Last year, Sharesleuth.com published a story questioning whether Kandi Technologies Corp. (NASDAQ: KNDI) had truly sold more than 3,700 of its electric cars, as it reported in Securities and Exchange Commission filings.
Among other things, we wondered how Kandi managed to sell 1,618 of those vehicles in 2010, given that the United States was its main market, and that the federal government and some state governments had significantly reduced tax credits for buyers.
Kandi, a Chinese company that also makes go karts and all-terrain vehicles, said in a letter to shareholders after our story appeared that it stood by its sales numbers.
But the company’s latest annual filing with the SEC raises further questions.
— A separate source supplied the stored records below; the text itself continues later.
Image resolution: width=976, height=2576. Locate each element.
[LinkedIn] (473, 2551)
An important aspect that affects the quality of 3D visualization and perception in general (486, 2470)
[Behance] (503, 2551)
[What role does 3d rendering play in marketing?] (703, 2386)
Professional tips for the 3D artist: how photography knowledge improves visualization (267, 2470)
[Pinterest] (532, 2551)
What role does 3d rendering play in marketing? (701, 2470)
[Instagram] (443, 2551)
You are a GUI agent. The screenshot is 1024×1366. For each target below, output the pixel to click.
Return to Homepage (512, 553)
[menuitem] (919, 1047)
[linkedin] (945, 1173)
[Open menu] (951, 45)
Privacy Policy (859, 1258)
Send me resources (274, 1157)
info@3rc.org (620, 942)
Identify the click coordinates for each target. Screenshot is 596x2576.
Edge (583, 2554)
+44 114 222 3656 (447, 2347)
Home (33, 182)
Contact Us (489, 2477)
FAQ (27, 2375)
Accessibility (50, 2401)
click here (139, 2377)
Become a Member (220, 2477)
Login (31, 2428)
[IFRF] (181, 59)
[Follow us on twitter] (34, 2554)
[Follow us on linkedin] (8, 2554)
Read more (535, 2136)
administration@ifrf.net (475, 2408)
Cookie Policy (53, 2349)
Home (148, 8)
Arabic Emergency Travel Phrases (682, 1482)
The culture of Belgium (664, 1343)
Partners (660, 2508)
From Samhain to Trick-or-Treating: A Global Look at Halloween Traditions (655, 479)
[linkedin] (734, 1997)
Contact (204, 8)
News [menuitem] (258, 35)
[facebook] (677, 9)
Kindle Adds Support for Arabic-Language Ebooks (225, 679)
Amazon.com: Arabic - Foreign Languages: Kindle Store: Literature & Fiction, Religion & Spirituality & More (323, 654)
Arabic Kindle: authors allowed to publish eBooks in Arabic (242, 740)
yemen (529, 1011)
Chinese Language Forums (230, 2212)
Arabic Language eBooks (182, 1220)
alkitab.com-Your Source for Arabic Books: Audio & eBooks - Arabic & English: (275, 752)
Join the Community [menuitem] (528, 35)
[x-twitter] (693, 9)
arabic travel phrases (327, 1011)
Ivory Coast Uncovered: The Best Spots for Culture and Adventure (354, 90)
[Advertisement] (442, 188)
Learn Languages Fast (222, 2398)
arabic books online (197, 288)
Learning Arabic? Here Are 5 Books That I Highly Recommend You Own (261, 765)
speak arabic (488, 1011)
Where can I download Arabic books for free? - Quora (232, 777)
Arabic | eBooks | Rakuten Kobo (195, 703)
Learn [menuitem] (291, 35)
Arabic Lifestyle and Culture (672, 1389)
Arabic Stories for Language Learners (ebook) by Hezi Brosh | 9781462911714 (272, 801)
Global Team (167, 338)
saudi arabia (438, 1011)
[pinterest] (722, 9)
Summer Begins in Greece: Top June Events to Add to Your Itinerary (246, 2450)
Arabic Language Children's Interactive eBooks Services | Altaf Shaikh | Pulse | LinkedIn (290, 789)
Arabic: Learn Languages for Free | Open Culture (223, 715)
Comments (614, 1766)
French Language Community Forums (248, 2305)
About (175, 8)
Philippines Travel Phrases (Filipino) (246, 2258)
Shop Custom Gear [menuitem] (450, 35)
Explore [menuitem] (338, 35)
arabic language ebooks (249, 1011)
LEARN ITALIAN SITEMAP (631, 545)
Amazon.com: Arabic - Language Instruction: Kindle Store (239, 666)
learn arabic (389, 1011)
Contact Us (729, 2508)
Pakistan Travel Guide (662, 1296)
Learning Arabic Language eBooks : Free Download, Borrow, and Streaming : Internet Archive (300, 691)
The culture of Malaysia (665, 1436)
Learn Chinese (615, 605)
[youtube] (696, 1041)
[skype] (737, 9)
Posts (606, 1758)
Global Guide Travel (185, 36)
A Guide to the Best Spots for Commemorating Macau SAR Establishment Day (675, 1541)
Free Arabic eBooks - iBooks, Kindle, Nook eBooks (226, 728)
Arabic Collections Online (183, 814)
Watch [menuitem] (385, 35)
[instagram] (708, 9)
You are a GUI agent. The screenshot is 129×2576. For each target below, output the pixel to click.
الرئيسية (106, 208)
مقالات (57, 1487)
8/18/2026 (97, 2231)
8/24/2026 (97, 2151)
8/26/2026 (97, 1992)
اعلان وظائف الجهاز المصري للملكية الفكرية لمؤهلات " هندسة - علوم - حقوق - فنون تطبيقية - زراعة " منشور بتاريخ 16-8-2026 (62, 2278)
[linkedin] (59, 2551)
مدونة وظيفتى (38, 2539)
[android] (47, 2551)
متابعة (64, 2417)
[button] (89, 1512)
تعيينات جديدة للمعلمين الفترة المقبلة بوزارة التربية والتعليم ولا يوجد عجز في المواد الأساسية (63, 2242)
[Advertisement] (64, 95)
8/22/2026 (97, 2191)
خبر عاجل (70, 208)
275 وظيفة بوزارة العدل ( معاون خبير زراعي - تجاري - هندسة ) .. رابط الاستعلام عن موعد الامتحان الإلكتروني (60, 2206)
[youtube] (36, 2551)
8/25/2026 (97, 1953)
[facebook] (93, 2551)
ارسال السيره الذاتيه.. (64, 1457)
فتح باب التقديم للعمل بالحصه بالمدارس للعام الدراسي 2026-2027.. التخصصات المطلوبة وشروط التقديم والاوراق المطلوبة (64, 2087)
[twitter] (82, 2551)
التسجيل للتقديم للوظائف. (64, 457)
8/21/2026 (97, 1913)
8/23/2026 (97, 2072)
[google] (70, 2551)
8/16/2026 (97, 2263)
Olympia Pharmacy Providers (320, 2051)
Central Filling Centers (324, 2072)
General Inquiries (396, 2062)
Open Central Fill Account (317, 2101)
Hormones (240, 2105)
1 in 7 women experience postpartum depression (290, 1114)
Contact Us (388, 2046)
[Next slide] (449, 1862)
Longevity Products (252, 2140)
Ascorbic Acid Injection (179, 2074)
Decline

In a footnote to a chart detailing unit sales by product, Kandi said that 960 of the 1,618 mini-cars it reported selling in 2010 were, in fact, gas-powered rather than electric.
The distinction is notable because Kandi says its electric cars are one of the main drivers of its growth, and the breakdown in its latest annual report shows that sales of those vehicles actually plunged in 2010.
The company reported selling 1,892 electric vehicles in 2009, including nearly 1,000 in the final quarter of that year.
Kandi did not mention in its 2010 earning releases or quarterly SEC filings that the majority of the vehicles it was selling that year were conventional gas-powered models.
In announcing Kandi’s earnings for the first three months of 2010, Chairman Xiaoming Hu said that sales in the quarter had risen for its “COCO EV,’’ a clear reference to the company’s electric vehicles.
Kinda reported selling 372 Cocos in that quarter, up from 169 a year earlier. The Coco is a golf-cart like vehicle, approved for street use, with a top speed of around 35 miles an hour.
The release for the second quarter of 2010 said this: “The company reported that the top contributor to the revenue gains in the period was its all electric COCO LSV, with sales of 1,005 units, primarily in the U.S., generating $4,131,674 in revenues.’’
Kandi said in the release that it sold 1,377 mini cars in the first half of 2010, compared with 474 a year earlier. It said that revenue for the period was up 80 percent, and that profits were up 435 percent.
Given that Kandi reported selling just 241 mini cars in the second half of 2010, it is clear that most of the gas-powered units would have been sold in the first half of that year — at the time that the company was reporting higher electric vehicle sales.
And given that the company said in its latest annual filing that it sold only 658 electric mini-cars for all of 2010, it would have been impossible for the company to have sold 1,005 in the second quarter, as the earnings release for that period asserted.